Cecil Taylor

By: Brian Berger
March 25, 2012

“Those people called Negros, or Afro-Americans,” pianist, composer and poet CECIL TAYLOR (born 1929) told French filmmakers in late 1966, “We have had a very peculiar situation in which to work out of… I mean we are the invisible men.” And though awards and encomiums would come, Taylor remains a divisive, often marginalized figure. He grew up in Queens and lives in Brooklyn. His parents — both of mixed black and Native American heritage — encouraged their only child’s individualism, which was tested by the restrictions and racism he faced at the New England Conservatory of Music.
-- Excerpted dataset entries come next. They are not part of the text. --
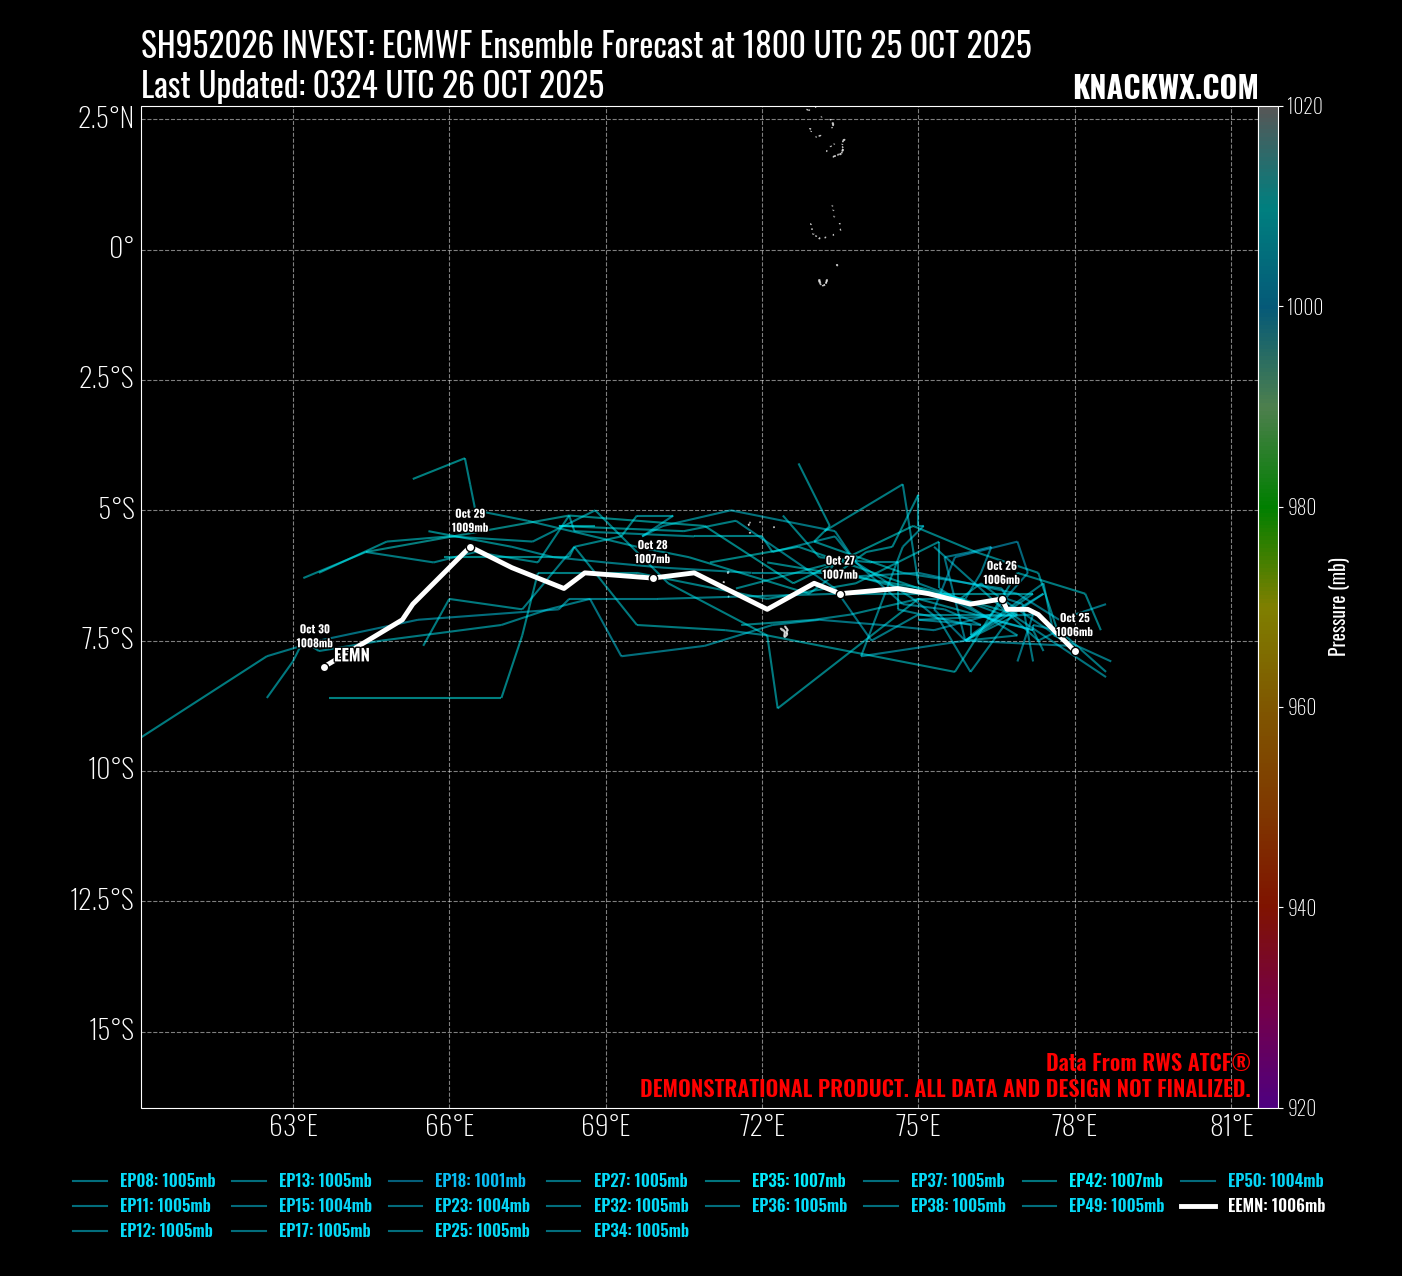Viewport: 1402px width, 1276px height.
Task: Click the Oct 27 1007mb track marker
Action: [x=840, y=594]
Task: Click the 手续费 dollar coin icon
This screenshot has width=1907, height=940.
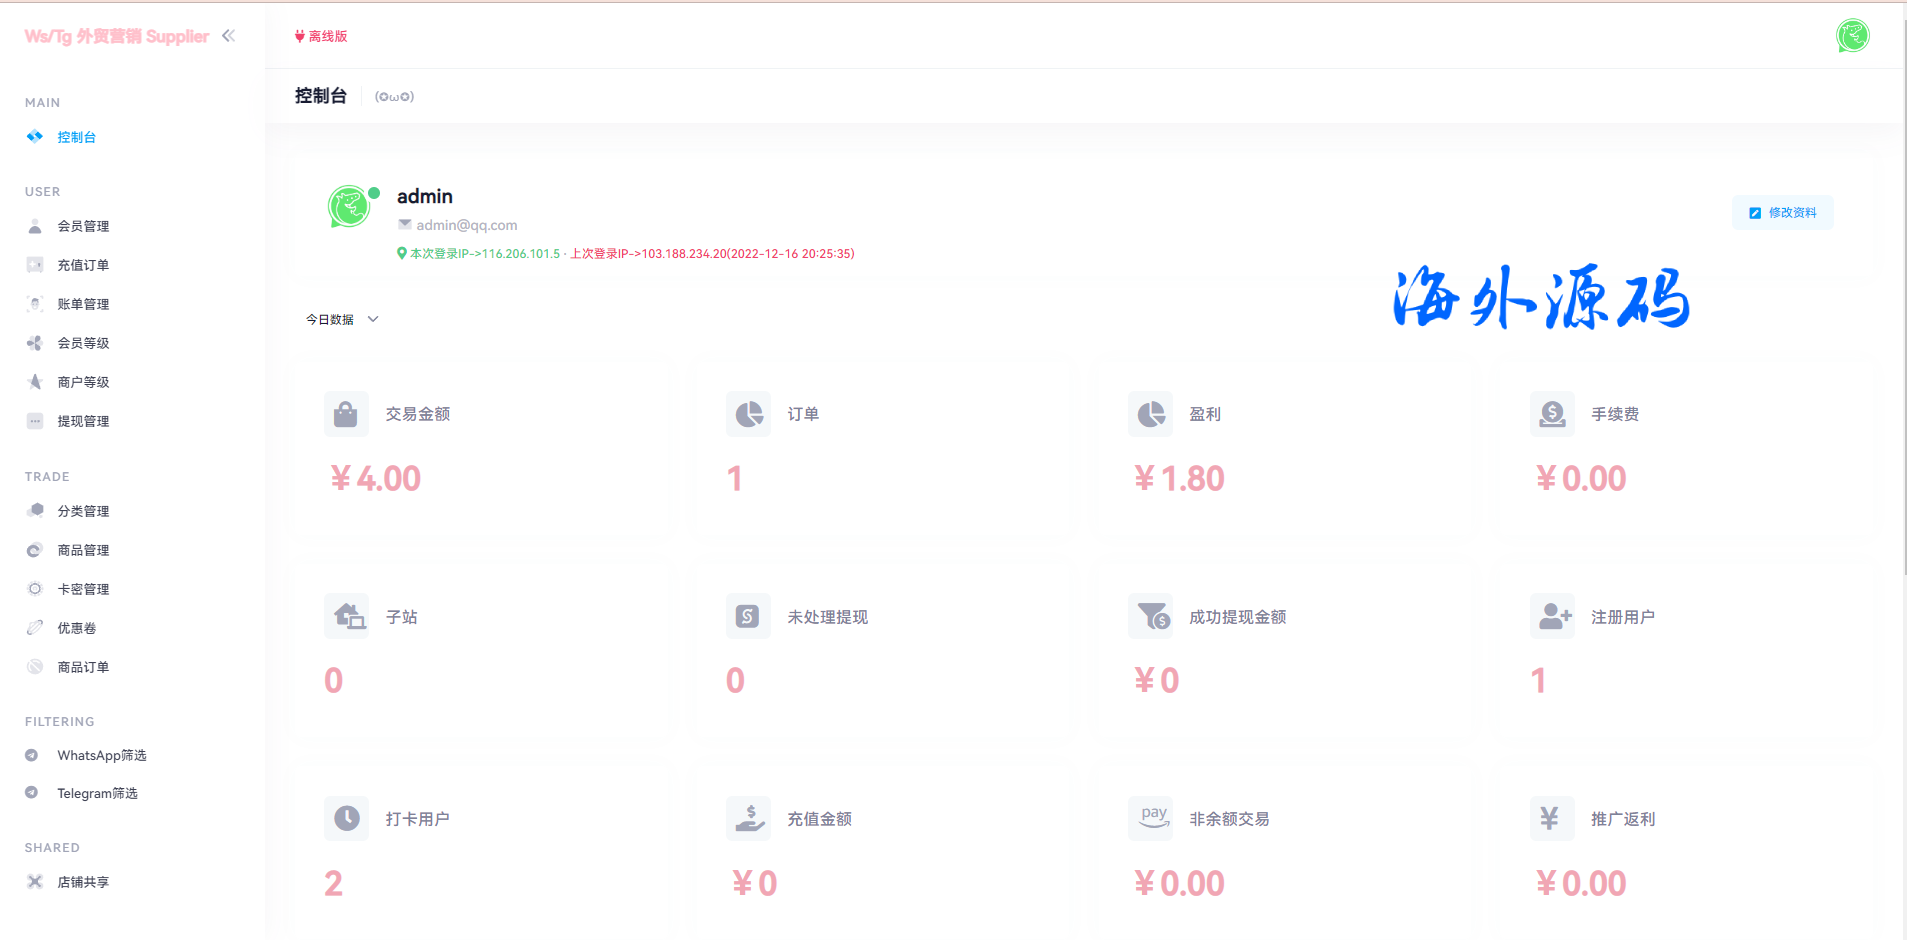Action: 1552,414
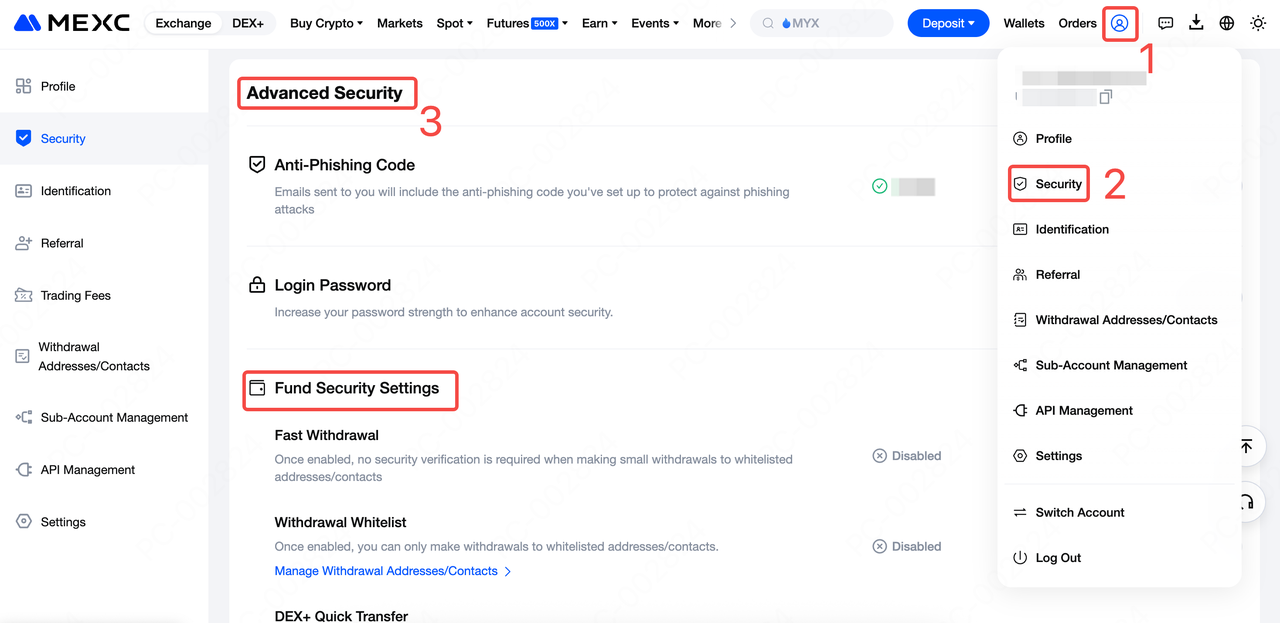Click Log Out in account menu
1280x623 pixels.
(1058, 558)
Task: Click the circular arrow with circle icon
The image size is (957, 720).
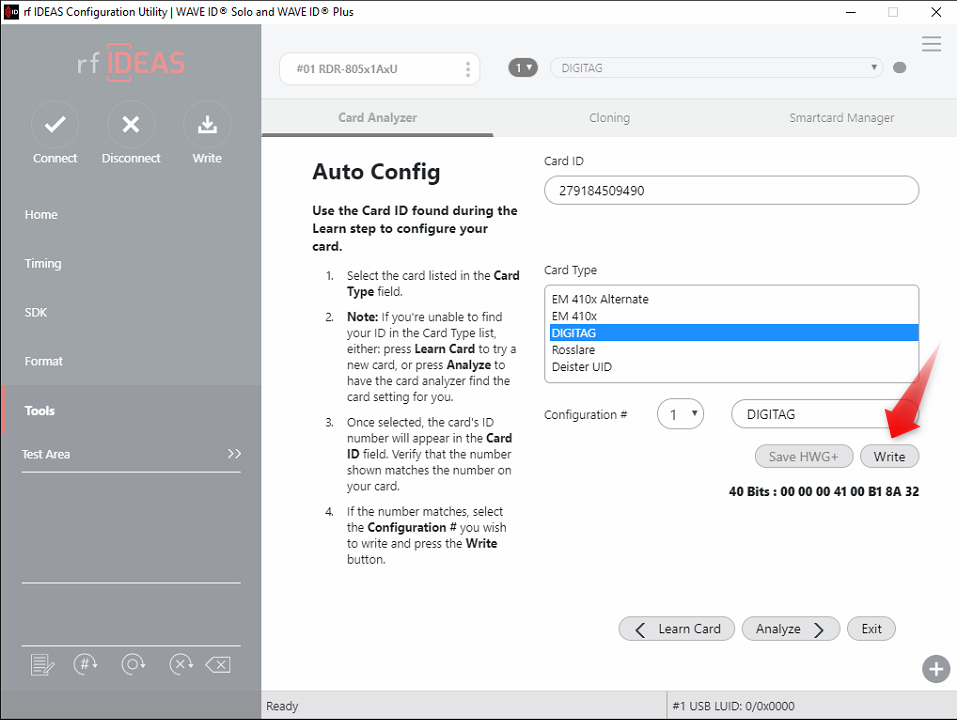Action: coord(133,664)
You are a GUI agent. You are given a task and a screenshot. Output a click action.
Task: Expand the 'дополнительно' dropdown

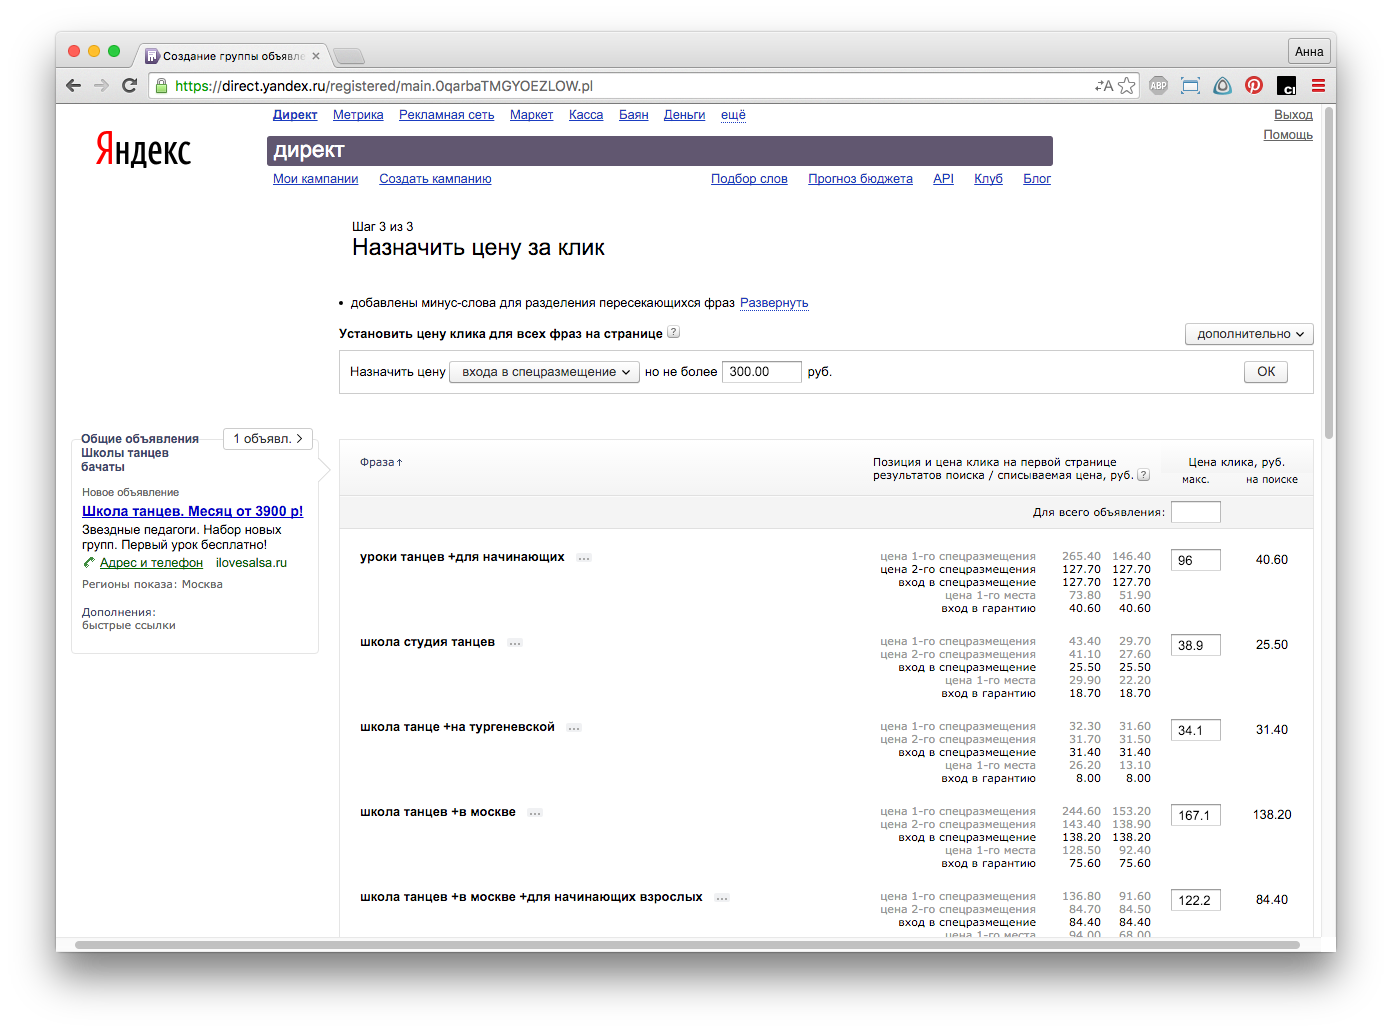[1249, 334]
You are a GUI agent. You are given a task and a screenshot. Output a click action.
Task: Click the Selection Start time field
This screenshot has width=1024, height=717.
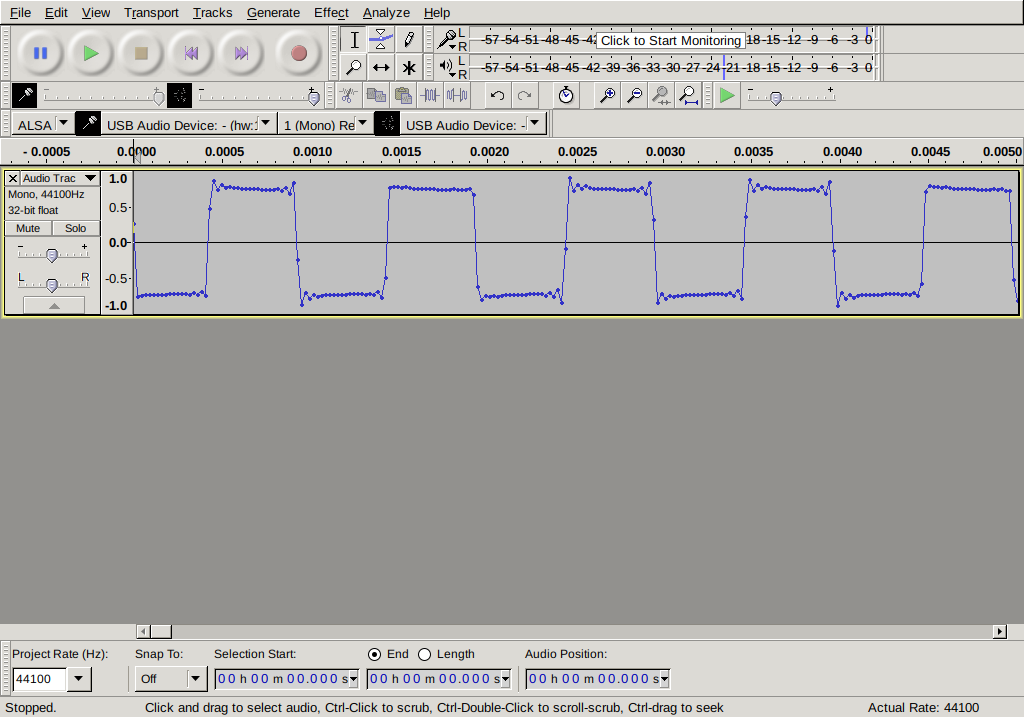tap(285, 679)
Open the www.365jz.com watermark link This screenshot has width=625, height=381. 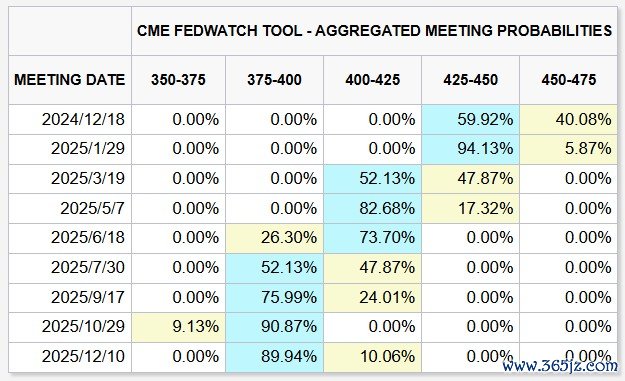point(560,365)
That jazz critics have used Taylor’s training against him remains a source of tension; suffice it to say, Bud Powell is at least the equal of Sergei Prokofiev in Taylor’s world. From his 1956 debut album onward, Taylor’s sound — though clearly grounded in Ellington and Monk — was unique, and his group concepts grew in boldness, particular after the 1961 arrival of altoist Jimmy Lyons. Despite public resistance, Taylor persisted, with 1966 a watershed year: two staggering albums for the Blue Note label; a sympathetic profile in A.B. Spellman’s Four Lives In The Bebop Business; and the aforementioned Cecil Taylor à Paris. What gave him the strength? From Taylor’s liner notes in verse:

healing slain heather slope face down ocean wills now dander, gossamer, waving glad tides/
‘conk’ shiny the still later than that rush to start nowhere gone hurriedly to 

Four decades later, Christopher Flever’s Taylor documentary, All The Notes (2007, see below), wills us even more.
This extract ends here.